Так, песнь Богу была воспета Моисеем и израильтянами на пути из египетского плена через пустыню к горе Синай, где их ждала встреча с Богом. В символике Священного Писания египетское пленение есть образ пленения человеческого сознания образами и представлениями преходящего мира. В более узком смысле египетское пленение можно рассматривать как обобщенный образ материальной цивилизации, в условиях которой невозможно соприкосновение человеческого сознания с Богом и от тирании которой необходимо отказаться каждому, кто жаждет вступить на путь Богопознания. Освобождение от ига материальной цивилизации и образов преходящего мира символизируется в Библии как уход из обжитого цивилизованного пространства египетского царства в пустыню, являющуюся образом такого состояния сознания, в котором нет ни образа, ни представления о чем-либо материальном и преходящем, ибо, только отказавшись от всякого материального образа и представления, человек может вступить на стезю истинного Богопознания. Однако инерция длительной жизни в условиях материальной цивилизации не дает спокойно уйти в пустыню: узы привычек, привязанностей и обязательств создают непроходимые препятствия на этом пути. Фараоново воинство, преследующее израильтян, суть воспоминания, представления и образы преходящего мира, которые соблазняют, обольщают, угрожают и запугивают человека, заставляя его
[30]
отказаться от пути к Богу и возвратиться в покинутое им обжитое цивилизованное пространство.

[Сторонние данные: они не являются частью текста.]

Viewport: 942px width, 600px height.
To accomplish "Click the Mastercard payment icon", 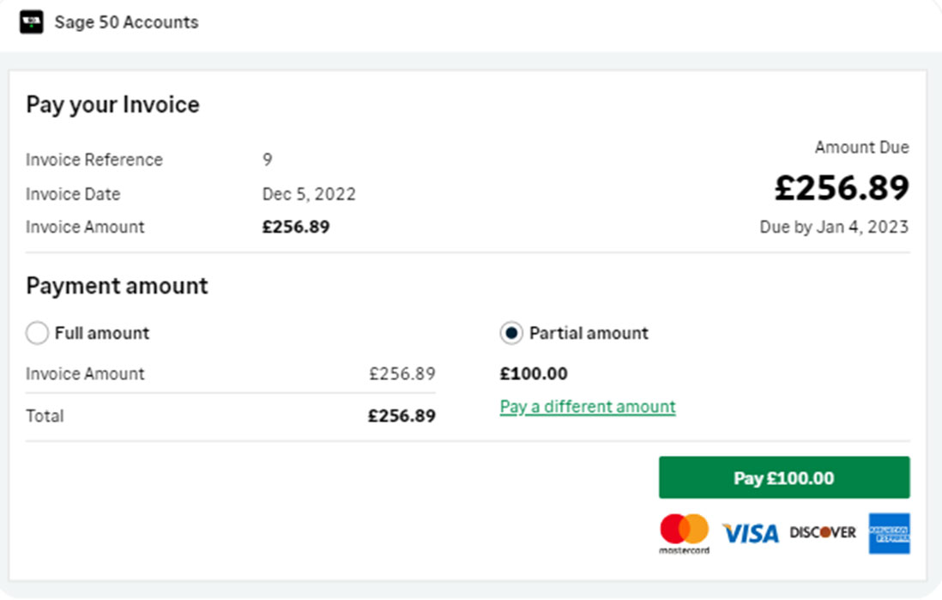I will (x=685, y=533).
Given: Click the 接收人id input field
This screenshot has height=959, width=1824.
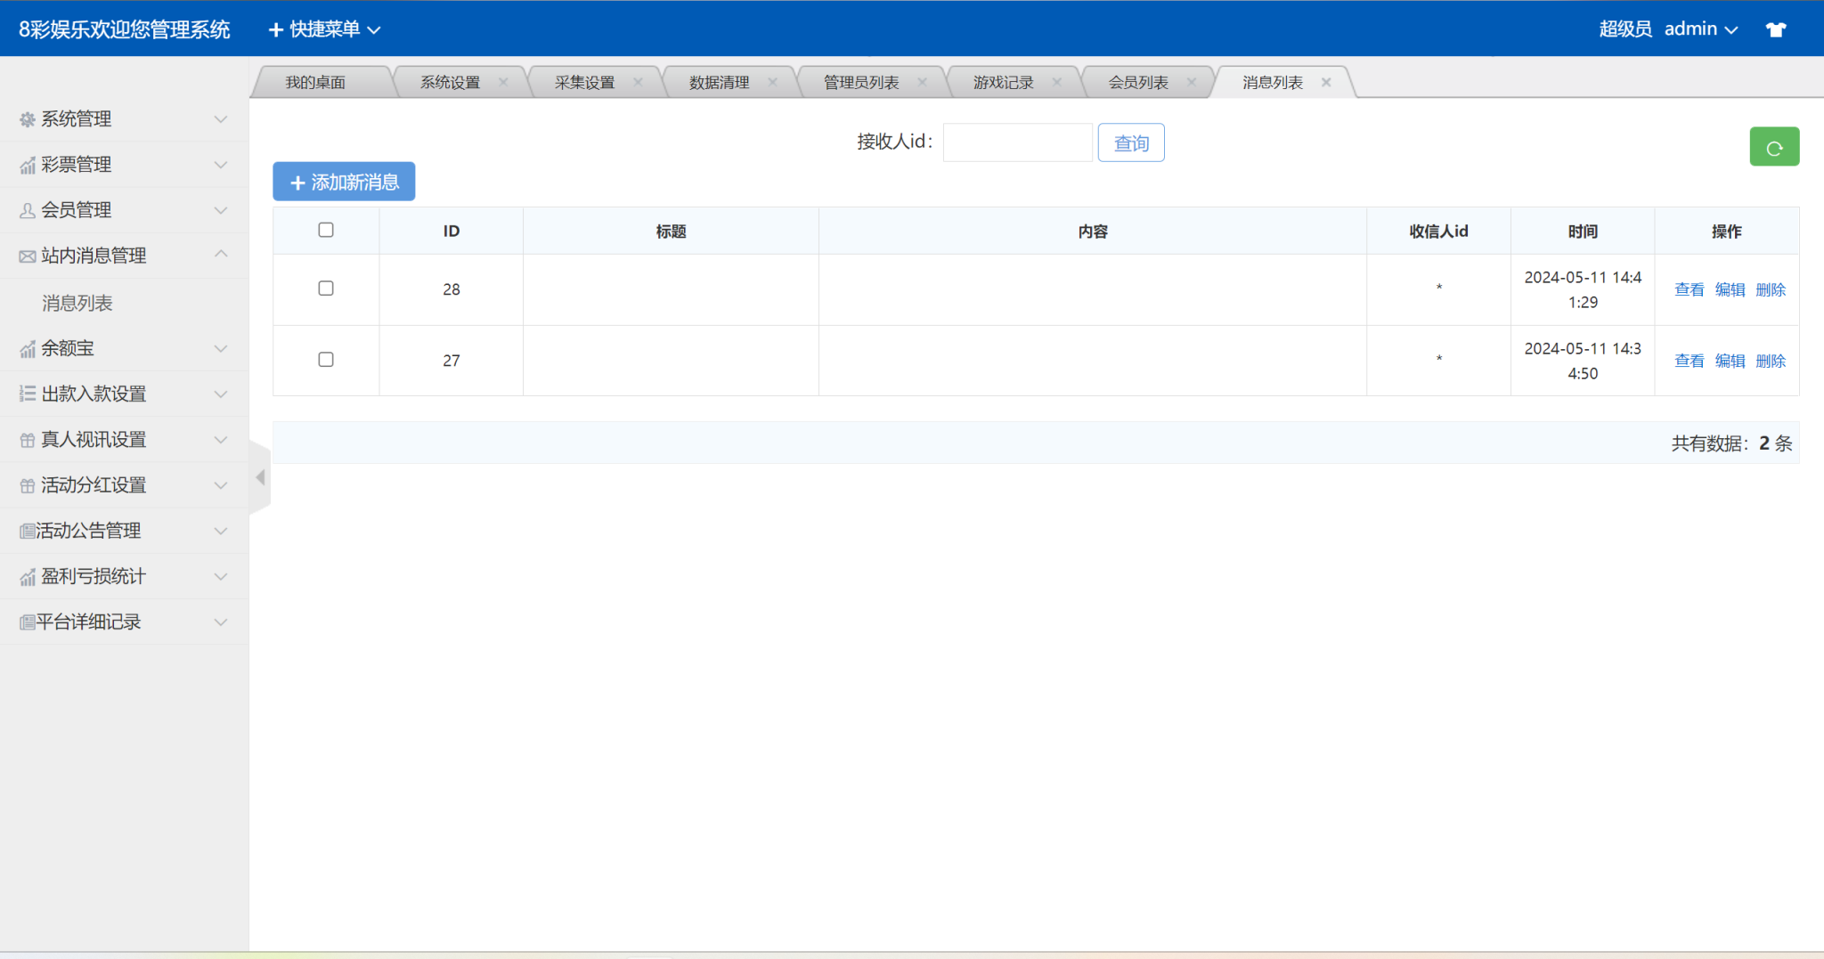Looking at the screenshot, I should coord(1017,142).
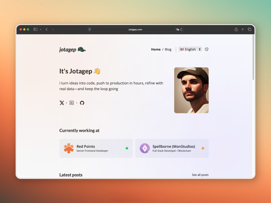Select the Home menu item
The image size is (271, 203).
coord(156,49)

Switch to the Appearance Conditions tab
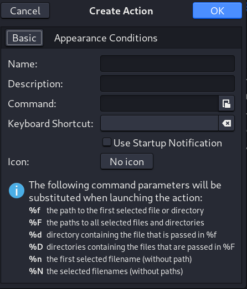tap(106, 38)
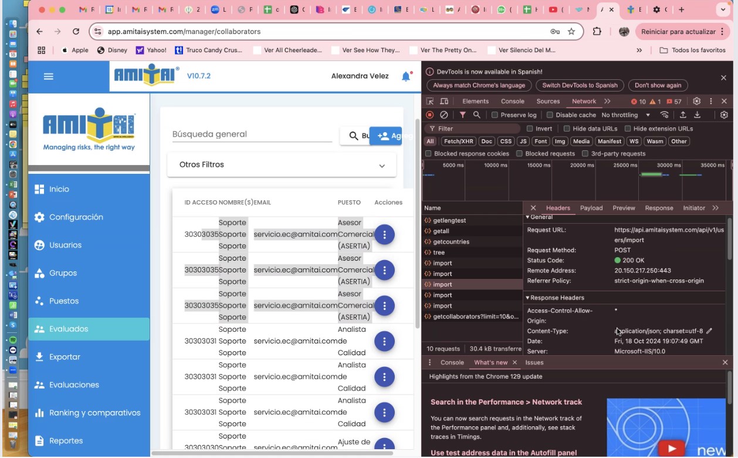Viewport: 738px width, 458px height.
Task: Click the record network log icon
Action: 430,115
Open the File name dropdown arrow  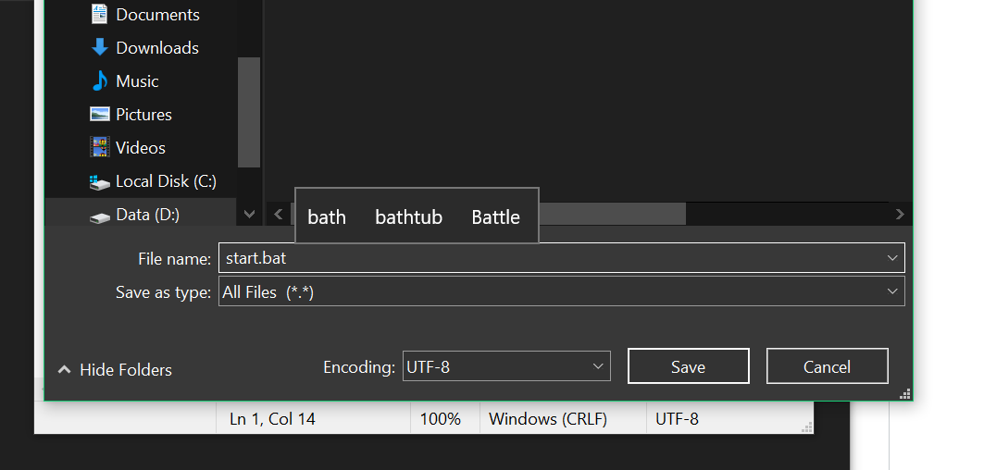pos(892,258)
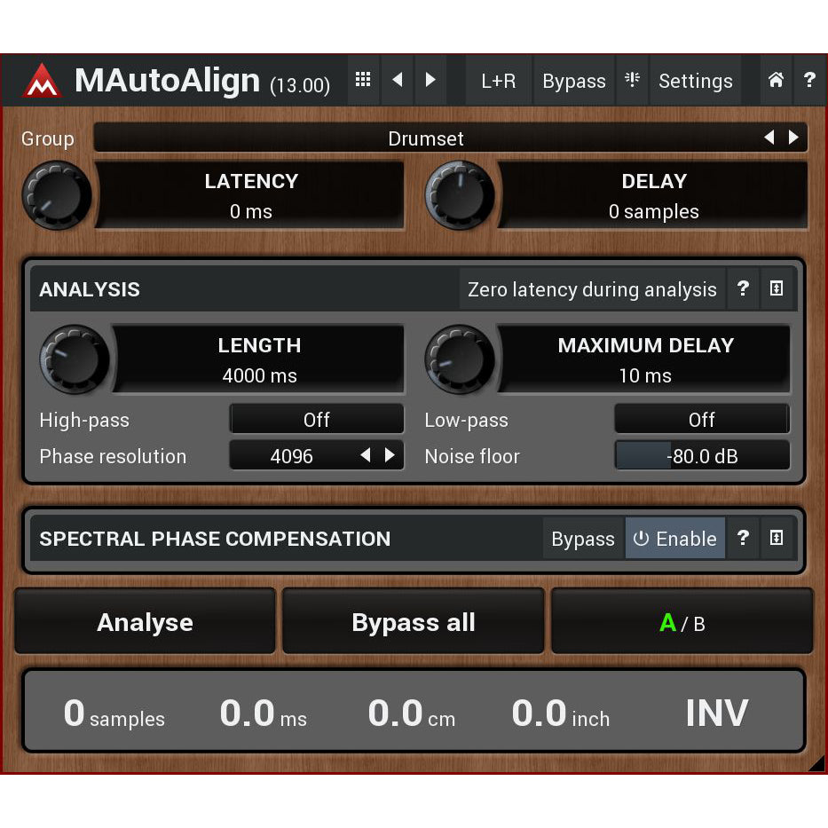Click the Spectral Phase Compensation help icon
This screenshot has height=828, width=828.
click(x=744, y=538)
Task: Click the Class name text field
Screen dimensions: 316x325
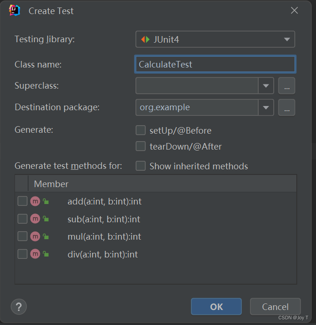Action: 215,65
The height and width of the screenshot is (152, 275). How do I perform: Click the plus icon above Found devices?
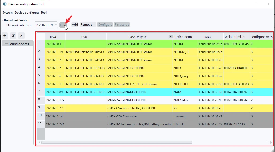point(5,36)
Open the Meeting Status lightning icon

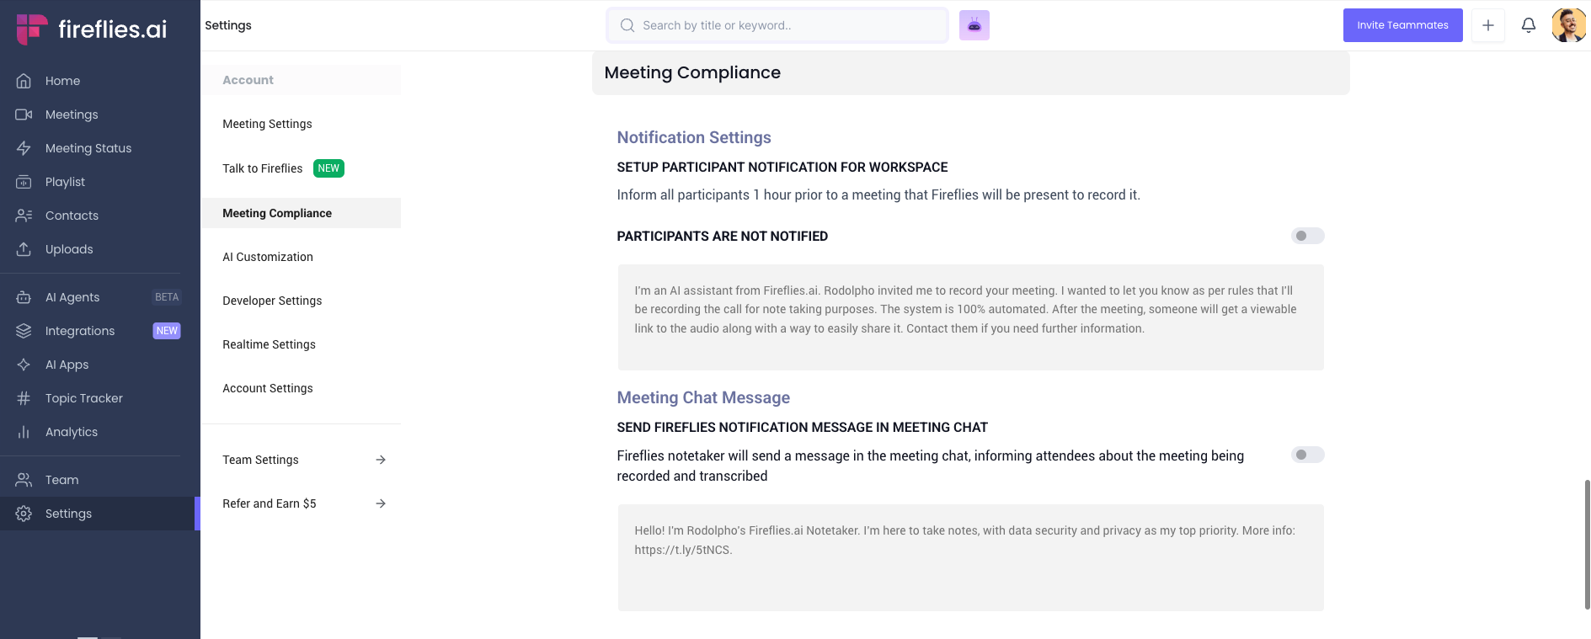24,148
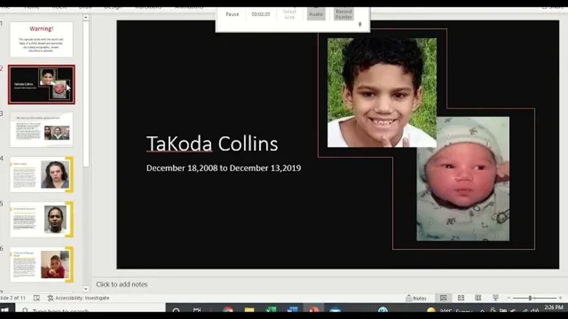This screenshot has height=319, width=568.
Task: Pause the current recording
Action: coord(232,14)
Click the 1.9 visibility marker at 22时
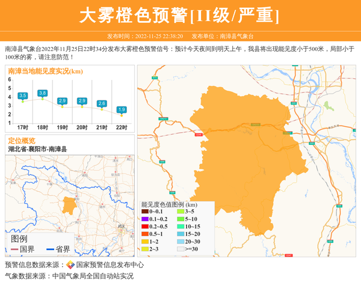This screenshot has height=283, width=361. tap(122, 109)
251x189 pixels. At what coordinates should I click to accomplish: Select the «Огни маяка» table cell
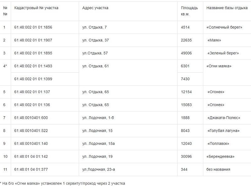coord(219,66)
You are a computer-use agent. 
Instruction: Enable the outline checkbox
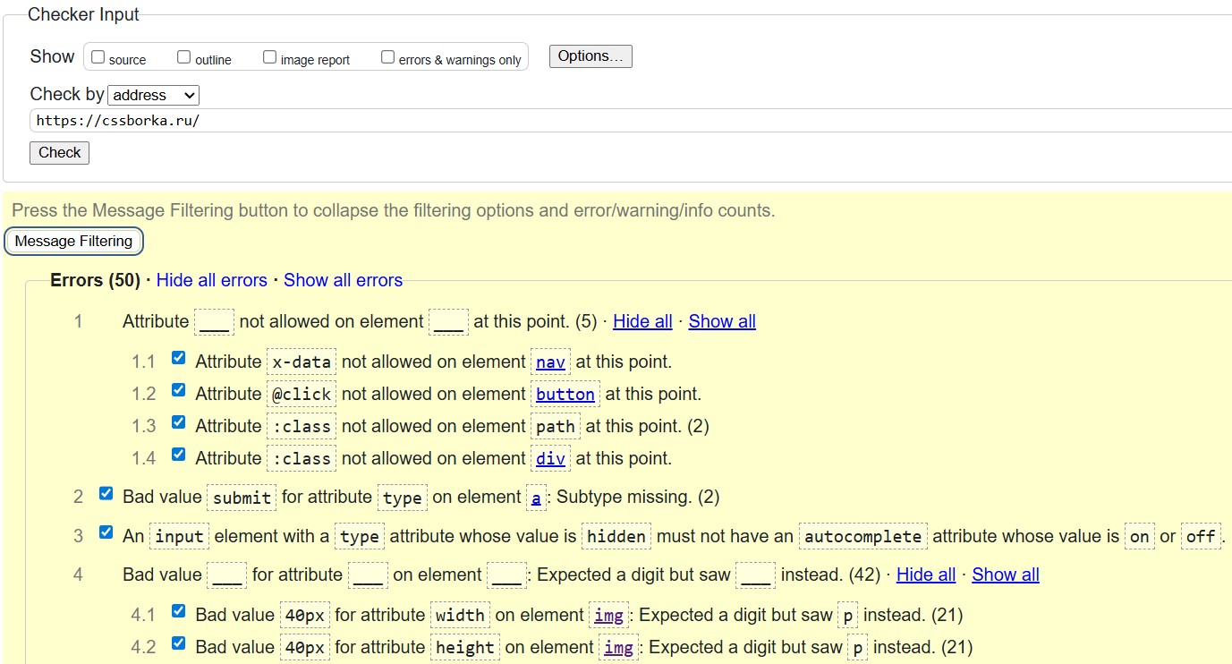pos(183,57)
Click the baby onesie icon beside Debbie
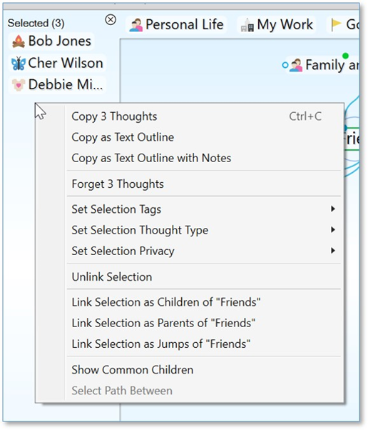The width and height of the screenshot is (368, 430). tap(19, 84)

Вот почему для того, чтобы обрести жизнь в Боге, необходимо прежде умереть для мира, то есть отсечь от себя все соблазнительные и пугающие образы, которыми мир удерживает сознание в сфере своего влияния, однако это может осуществиться только тогда, когда, дойдя до последней черты отчаяния и безысходности в борьбе с образами мира, человек совершит безумный прыжок в никуда, полностью предав себя воле Божией. Ситуация этого отчаянного прыжка раскрывается в библейском образе перехода через Чермное море, вступая в которое, согласно всем естественным законам, израильтяне обрекали себя на смерть, а выходя из которого на другой берег, предстали людьми очищенными, готовыми к новой жизни и ко встрече с Богом, ибо, решившись войти в воды Чермного моря, они окончательно умерли для преследующих их образов и воспоминаний преходящего мира и
[31]
одновременно с этим воскресли для жизни в Боге. Именно в этот момент и была воспета первая песнь Богу. Таким образом, богослужебное пение воспевается не просто на пути к Богу, но именно в тот момент этого пути, когда человек целиком и полностью освобождается от образов и представлений материального мира, отрешается от всего умопостигаемого и чувственновоспринима-емого и переходит черту, за которой начинается тайна Богопознания. Другими словами, богослужебное пение воспевается тогда, когда человек выходит за пределы красивого, или красоты мира, и начинает постигать Красоту, как сияние славы Божией.
Если богослужебное пение воспевается на пути, ведущем от мира к Богу, то музыка начинает звучать на пути, ведущем в обратном направлении, — от Бога к миру, ибо именно на такой путь, согласно Священному Писанию, встали потомки Каина — каиниты, в среде которых и были созданы первые музыкальные инструменты. Начало этому пути положил сам Каин, который после убийства Авеля пошел «...от лица Господня; и поселился в земле Нод...» (Быт. 4, 16), где построил первый в истории человечества город. В контексте Священного Писания город, построенный Каином, есть образ обустройства мира и укоренения в нем сознания, усовершенствующегося и усиливающегося в стихии мира по мере отхода и отдаления от Бога. Если Моисей и израильтяне ушли от строительства египетских пирамид, устраняясь от участия в создании материальной цивилизации ради пребывания в пустыне и встречи с Богом, то Каин и каинисты, напротив, отказались от пребывания перед лицом Господа, и, направив все свои усилия на освоение и обустройство мира, заложили основание материальной цивилизации, закрывающей лицо Бога от человека материальными заботами и попечениями.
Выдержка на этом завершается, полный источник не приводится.